━━━ Material for the task

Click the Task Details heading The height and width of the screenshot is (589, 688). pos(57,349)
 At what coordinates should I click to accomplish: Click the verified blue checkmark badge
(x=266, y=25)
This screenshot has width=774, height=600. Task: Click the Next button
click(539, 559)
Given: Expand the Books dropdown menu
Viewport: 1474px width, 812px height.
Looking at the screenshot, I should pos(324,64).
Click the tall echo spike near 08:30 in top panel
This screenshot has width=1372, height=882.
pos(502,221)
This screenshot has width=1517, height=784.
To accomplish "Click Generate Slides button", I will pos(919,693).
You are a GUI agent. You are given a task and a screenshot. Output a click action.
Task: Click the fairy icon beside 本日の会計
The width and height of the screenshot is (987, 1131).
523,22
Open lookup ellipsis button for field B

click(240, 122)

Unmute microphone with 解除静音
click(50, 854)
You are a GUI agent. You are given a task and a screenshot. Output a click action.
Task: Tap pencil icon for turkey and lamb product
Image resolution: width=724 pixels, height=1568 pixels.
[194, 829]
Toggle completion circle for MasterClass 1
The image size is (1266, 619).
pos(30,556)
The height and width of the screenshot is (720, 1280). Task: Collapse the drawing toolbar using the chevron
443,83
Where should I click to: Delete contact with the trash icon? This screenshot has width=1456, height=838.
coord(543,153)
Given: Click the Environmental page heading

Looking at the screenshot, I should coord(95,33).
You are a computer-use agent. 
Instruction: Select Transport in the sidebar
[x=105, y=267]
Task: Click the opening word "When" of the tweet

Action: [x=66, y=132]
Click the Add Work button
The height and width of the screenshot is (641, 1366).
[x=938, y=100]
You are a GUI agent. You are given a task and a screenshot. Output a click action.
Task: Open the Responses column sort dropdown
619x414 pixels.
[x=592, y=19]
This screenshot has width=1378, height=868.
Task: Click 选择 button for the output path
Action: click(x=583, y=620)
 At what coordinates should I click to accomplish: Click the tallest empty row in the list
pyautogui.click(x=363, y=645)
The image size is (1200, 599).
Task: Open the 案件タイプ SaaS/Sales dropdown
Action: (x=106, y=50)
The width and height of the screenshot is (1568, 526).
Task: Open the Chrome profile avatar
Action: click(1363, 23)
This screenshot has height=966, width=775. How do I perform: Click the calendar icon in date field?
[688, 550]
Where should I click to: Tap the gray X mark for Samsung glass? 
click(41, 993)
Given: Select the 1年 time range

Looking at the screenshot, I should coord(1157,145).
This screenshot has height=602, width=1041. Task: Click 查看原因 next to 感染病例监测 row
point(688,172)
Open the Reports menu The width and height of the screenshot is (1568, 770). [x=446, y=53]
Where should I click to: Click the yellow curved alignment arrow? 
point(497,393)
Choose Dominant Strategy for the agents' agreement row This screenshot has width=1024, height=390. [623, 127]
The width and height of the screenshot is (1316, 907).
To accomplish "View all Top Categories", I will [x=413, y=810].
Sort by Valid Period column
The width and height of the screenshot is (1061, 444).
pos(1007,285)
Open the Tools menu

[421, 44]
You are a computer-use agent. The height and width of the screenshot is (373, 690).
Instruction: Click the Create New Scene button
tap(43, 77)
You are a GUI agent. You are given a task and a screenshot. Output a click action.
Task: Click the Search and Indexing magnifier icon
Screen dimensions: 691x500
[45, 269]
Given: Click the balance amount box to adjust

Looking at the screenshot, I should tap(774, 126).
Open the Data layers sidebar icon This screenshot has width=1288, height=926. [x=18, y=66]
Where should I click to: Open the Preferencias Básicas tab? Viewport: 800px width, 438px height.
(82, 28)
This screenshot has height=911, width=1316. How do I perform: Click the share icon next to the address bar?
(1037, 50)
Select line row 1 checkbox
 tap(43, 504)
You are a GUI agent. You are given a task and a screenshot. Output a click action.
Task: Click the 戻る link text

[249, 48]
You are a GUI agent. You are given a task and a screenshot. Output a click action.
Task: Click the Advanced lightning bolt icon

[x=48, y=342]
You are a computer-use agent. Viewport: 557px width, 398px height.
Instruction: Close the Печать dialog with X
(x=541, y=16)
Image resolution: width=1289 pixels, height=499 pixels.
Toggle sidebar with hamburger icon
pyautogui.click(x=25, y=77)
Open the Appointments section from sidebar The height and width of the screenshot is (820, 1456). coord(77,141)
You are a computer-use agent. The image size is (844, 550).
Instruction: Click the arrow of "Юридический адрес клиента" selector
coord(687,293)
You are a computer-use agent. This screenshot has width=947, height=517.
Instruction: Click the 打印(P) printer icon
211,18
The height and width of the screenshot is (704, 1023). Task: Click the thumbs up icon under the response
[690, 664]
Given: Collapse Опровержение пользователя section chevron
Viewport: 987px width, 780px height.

━━━━━━

* [Task requirements] Duplicate the records from the start through the line that contains "pos(30,556)", inclusive.

* [Task output]
Click the Task Details heading The height and width of the screenshot is (589, 688). pos(57,349)
 At what coordinates should I click to accomplish: Click the verified blue checkmark badge
(x=266, y=25)
This screenshot has width=774, height=600. Task: Click the Next button
click(539, 559)
Given: Expand the Books dropdown menu
Viewport: 1474px width, 812px height.
Looking at the screenshot, I should pos(324,64).
Click the tall echo spike near 08:30 in top panel
This screenshot has width=1372, height=882.
pos(502,221)
This screenshot has width=1517, height=784.
To accomplish "Click Generate Slides button", I will pos(919,693).
You are a GUI agent. You are given a task and a screenshot. Output a click action.
Task: Click the fairy icon beside 本日の会計
The width and height of the screenshot is (987, 1131).
523,22
Open lookup ellipsis button for field B

click(240, 122)

Unmute microphone with 解除静音
click(50, 854)
You are a GUI agent. You are given a task and a screenshot. Output a click action.
Task: Tap pencil icon for turkey and lamb product
Image resolution: width=724 pixels, height=1568 pixels.
[194, 829]
Toggle completion circle for MasterClass 1
The image size is (1266, 619).
pos(30,556)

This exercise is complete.